《管理人の独り言》
今回は“若手士業シリーズ”第一弾といたしまして『働き方改革について』社労士の大槻智之先生にお話をしていただきました。
1時間という、いつもよりも短い講話時間の中で、“テンポ良く・分かりやすく・面白く”
皆さま興味津々の話題でお話をしてくださいました(^^)
働き方改革の最大の狙いは『長時間労働の是正&生産性の向上』
“長時間労働”については世間でもかなり話題になっておりますが、経営者の方を中心に開催されるこのAT-1では、経営者さんの生の声を聞くことができ業界特有の課題について知ることが出来ました。
アンケートには同業者の方の抱えるお悩みや、課題点、そして工夫していることについて知ることが出来て良かったというお声も多くありました。

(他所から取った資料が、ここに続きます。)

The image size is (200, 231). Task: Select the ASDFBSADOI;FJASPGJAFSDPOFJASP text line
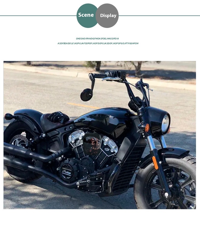(x=98, y=43)
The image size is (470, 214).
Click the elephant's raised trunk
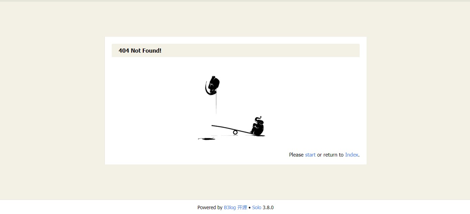pyautogui.click(x=259, y=118)
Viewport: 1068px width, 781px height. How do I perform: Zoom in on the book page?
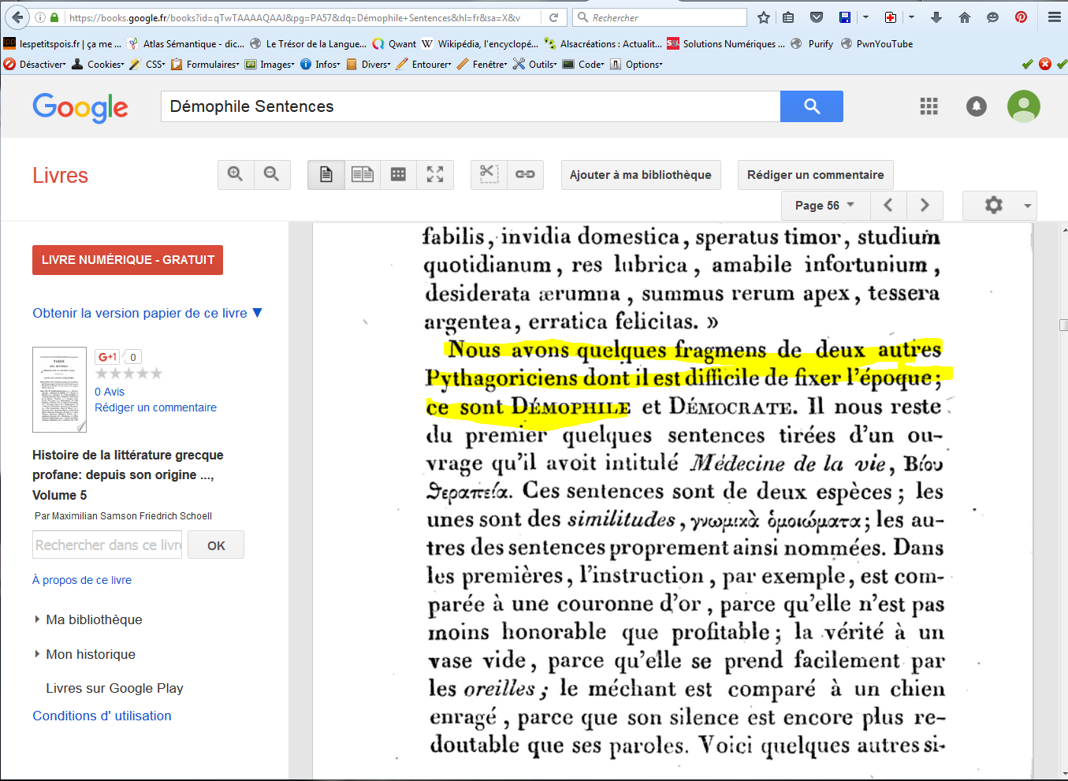coord(236,174)

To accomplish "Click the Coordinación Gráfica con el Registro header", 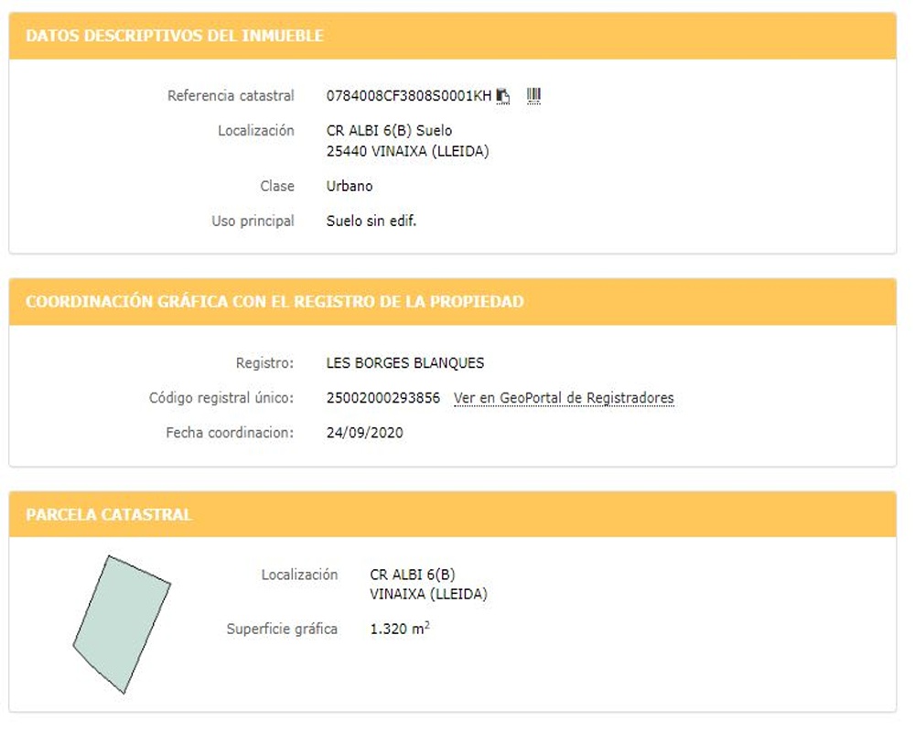I will (275, 302).
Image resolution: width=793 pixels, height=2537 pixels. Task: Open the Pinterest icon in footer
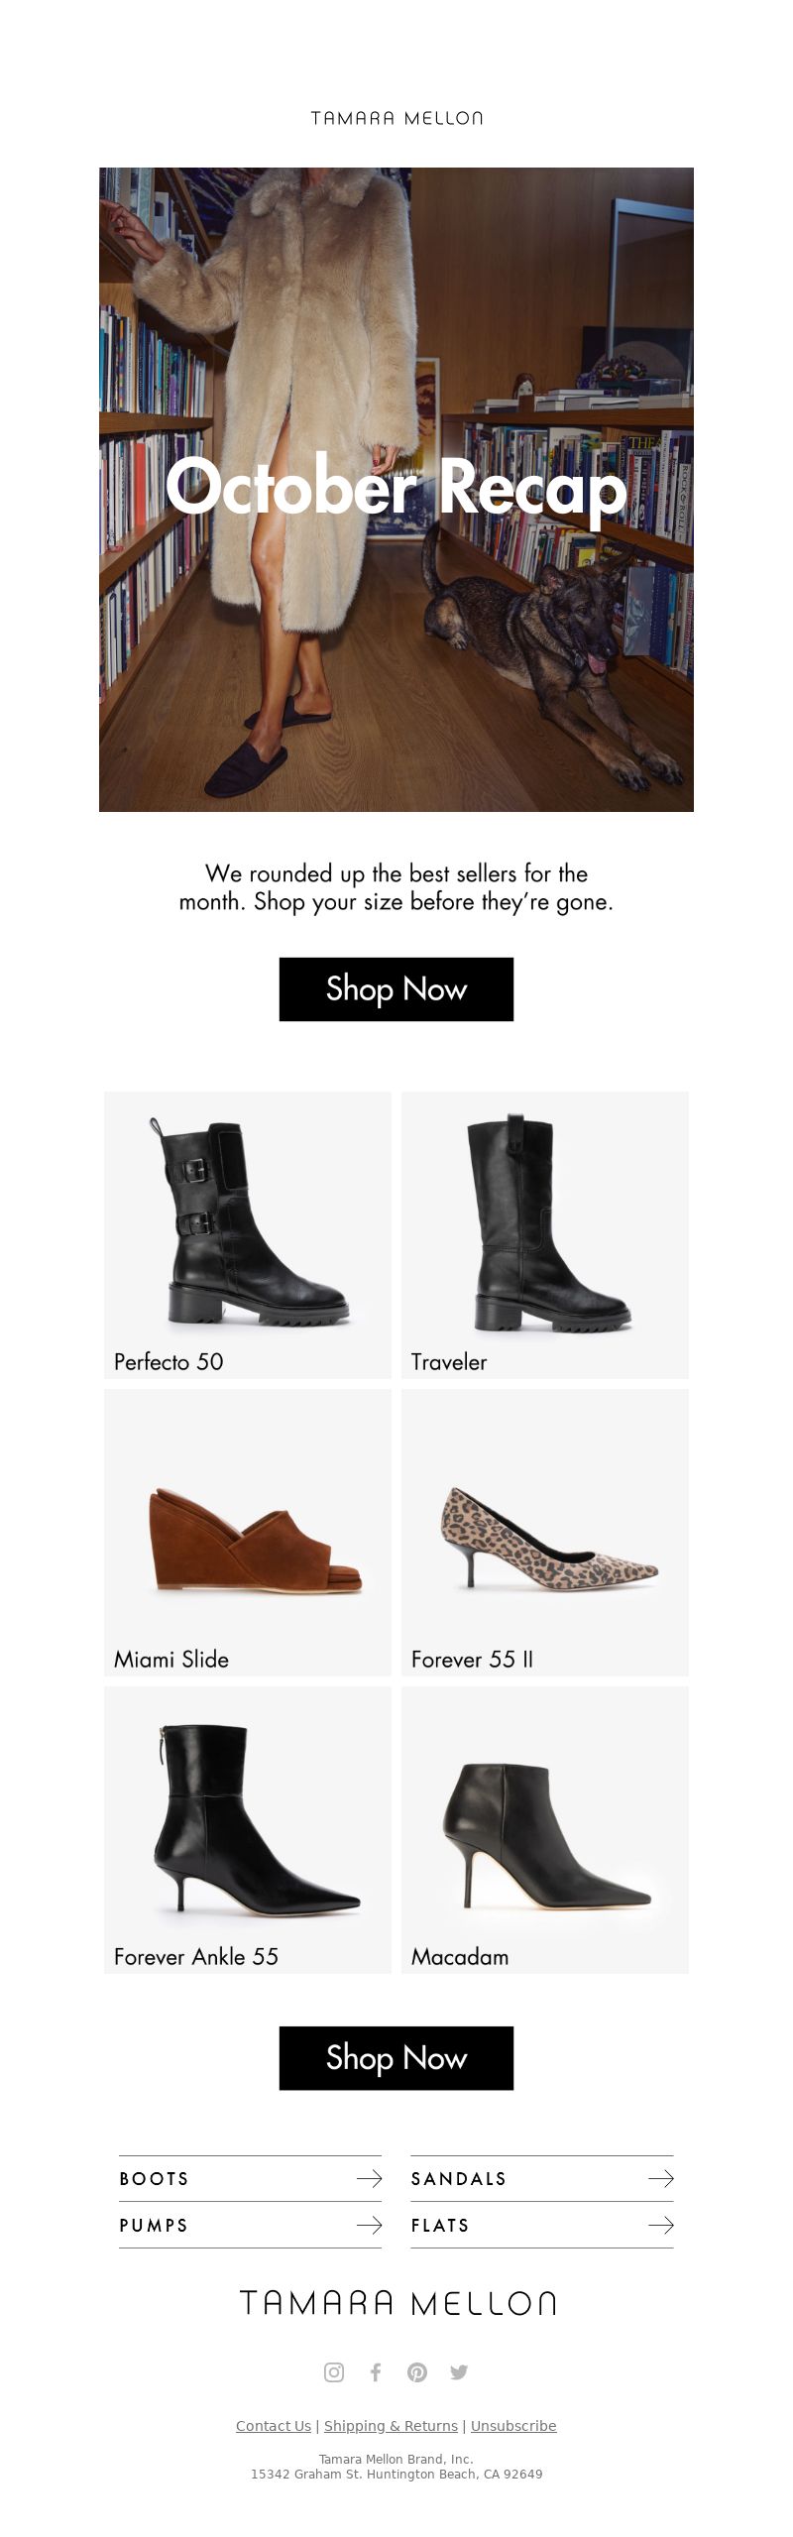417,2371
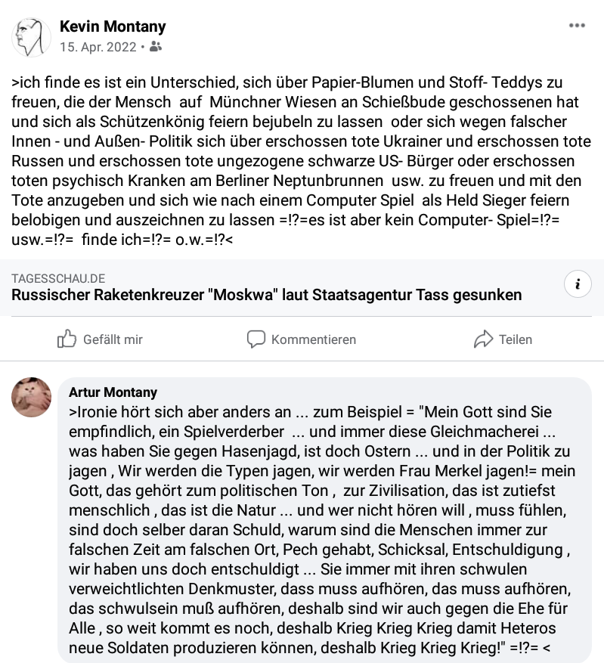Click the speech bubble Kommentieren icon
Screen dimensions: 604x663
256,339
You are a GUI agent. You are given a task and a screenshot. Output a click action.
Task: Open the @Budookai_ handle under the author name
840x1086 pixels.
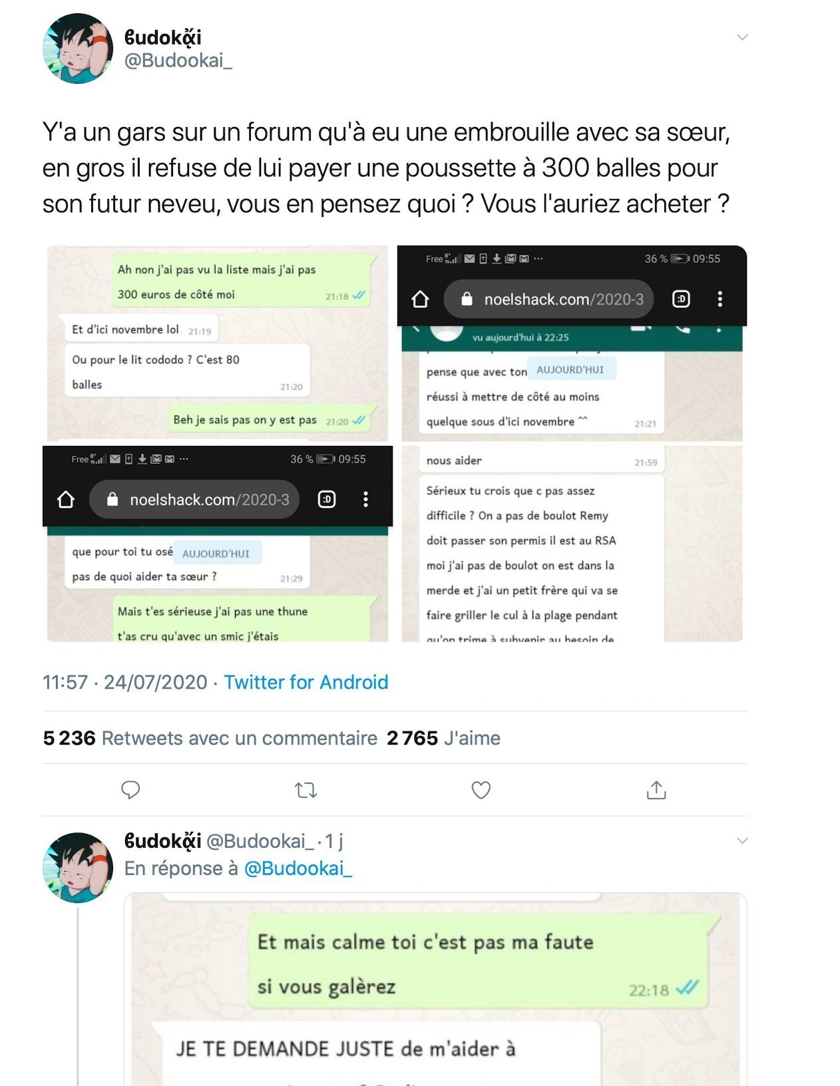(x=178, y=61)
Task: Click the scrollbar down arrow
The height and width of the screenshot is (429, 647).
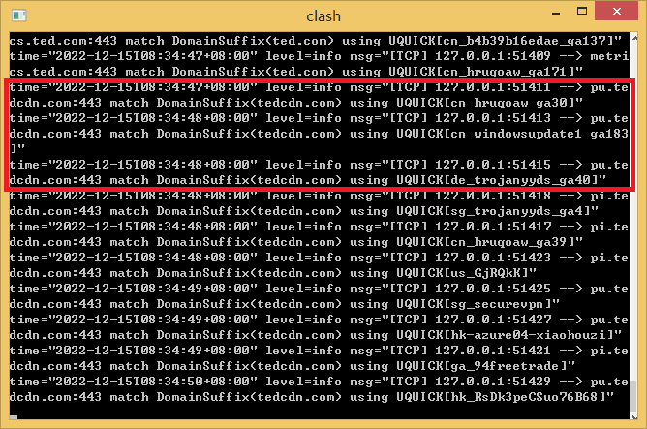Action: pos(634,416)
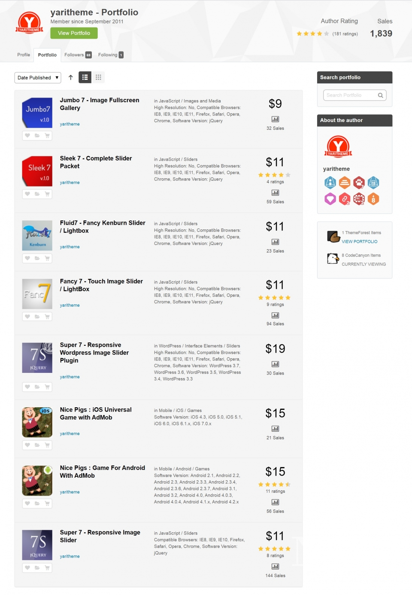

今回に限らず、全4回の士業シリーズでは具体的な事例の共有が出来る場として多くの方に参加していただきたいと改めて感じました。
《管理人Memo》
『働き方改革』
日本政府が進めている働き方改革。“一億総活躍社会”の実現に向けて、最も大きな課題・挑戦となっている。
これまで、経済成長に“労働法制”を入れてくることはなかった。それほど重要視しているということが分かる。
■働き方改革9の柱(以下、会議順)
1.テレワーク、副業、兼業など柔軟な働き方
→複数個所での労働により、労働時間の管理や労災の問題など周辺の法整備が課題となってくる。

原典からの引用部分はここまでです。